What is HFT?

For people who have never heard of HFT.
HFT = Hunter Field Target

Basically 30 targets set up at different ranges outdoors. They are generally painted yellow, with a black ‘zill zone’. Hitting the yellow plate scores you 1 point. Hitting the ‘kill zone’ makes the target fall over and gets you 2 points. The targets can be in woodland, fields, high, low, partially hidden or in the open. Every course is unique and all are great fun.

Most of what I know about HFT comes from several websites. Links are below with a brief description.
(To be clear I have no affiliation with the below sources. They are just the ones I happen to have read).

Cambridge HFT

An overview of the basics without going into details like kill zone sizes and range finding techniques. To be honest this is plenty to give the beginner a general idea.

Read this first, If you like the sound of it so far, move on to the next one.

Air Arms

This goes into a bit more detail. There is some introduction to range finding, sizes of kill zones, and shooting positions. This is as far as I got before I went out to a club to have a go.

At this point I think it’s best to get out there and have a go at knocking over some targets. My advice here is to ignore any competitions for now and go to a practice range. Don’t even worry about the rules for now (I certainly didn’t).
The main thing is to enjoy it and stay safe (more on this in the next post).

UKAHFT

Here you will find everything you need to know about the rules and regulations of events run to UKAHFT rules. Target specifications, positions, scoring etc. I have glanced through this site but I haven’t really read much of it so far. However I definitely will and it will feature in later posts.

 

So what HFT is from my point of view? (in a rough order of importance to me)

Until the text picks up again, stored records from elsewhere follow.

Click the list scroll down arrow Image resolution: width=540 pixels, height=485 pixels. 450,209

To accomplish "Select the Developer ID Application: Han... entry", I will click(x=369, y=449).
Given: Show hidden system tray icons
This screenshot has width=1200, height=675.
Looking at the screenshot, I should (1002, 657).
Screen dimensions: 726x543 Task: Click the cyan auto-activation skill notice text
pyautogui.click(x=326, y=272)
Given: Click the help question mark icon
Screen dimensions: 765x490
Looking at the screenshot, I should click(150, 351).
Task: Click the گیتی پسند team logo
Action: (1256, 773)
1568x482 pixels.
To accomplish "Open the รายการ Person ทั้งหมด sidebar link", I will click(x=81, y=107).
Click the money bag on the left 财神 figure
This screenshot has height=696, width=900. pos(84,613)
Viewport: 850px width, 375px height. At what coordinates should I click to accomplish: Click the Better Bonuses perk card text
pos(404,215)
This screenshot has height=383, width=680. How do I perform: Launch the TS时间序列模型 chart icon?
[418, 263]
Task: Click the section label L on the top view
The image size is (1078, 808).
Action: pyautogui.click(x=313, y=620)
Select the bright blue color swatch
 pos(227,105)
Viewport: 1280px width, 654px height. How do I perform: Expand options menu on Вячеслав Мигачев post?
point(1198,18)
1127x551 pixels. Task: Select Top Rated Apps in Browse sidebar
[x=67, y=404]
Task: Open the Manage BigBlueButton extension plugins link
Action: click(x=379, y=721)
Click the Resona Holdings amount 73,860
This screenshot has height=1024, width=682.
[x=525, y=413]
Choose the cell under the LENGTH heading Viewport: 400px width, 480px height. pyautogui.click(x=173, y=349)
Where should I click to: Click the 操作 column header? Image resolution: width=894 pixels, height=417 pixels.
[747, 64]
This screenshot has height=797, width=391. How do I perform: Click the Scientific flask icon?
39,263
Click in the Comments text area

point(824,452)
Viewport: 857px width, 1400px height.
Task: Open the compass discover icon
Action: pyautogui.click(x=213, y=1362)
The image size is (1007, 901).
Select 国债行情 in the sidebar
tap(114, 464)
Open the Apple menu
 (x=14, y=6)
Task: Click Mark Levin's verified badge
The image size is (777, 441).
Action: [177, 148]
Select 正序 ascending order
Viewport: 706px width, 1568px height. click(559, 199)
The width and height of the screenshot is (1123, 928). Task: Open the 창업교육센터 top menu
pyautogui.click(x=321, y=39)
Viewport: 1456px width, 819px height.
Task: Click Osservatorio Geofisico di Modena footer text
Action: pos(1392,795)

  • A nice walk in the countryside with my mates
    • The mates in question are probably bored of hearing this by now but it’s true. When we go out and do practise courses it’s very sociable and there is probably more talking than shooting.
  • Fun and challenging shooting
    • I quite like sitting on a plinking range, but after an hour or two I can get a bit bored of sitting still . So walking between pegs and shooting from different positions is perfect for me. Especially as the targets are all different shapes, sizes and distances.
  • Low barrier to entry
    • You can have a go with almost any rifle/scope combination as long as it is legal. Once you have started the course you are not allowed to make any scope adjustments. So forget about those £800 jobs with 24x zoom and big sidewheels because you definitely do not need them.
    • I started with a springer and a £50 scope. I upgraded the gun to a fancier looking springer (because i’m a tart) and upgraded the scope to a £150 one (because someone drove into my car and I had to cheer myself up). I can see both lasting a long time.
  • Increased skill
    • Shooting HFT will make you a better all round shooter, no doubt in my mind about that. These skills will transfer across to other disciplines too (hunting, FT, bell target etc)
    • My trigger technique and stability (standing and kneeling) are already improving and I am still new to this.

 

I am aware that there is so much more basic information to cover. For this reason I am trying to get certain posts out as quickly as I can. Safety, location and equipment will all be covered.

Hopefully that will be enough to give you enough information to get out and have a go.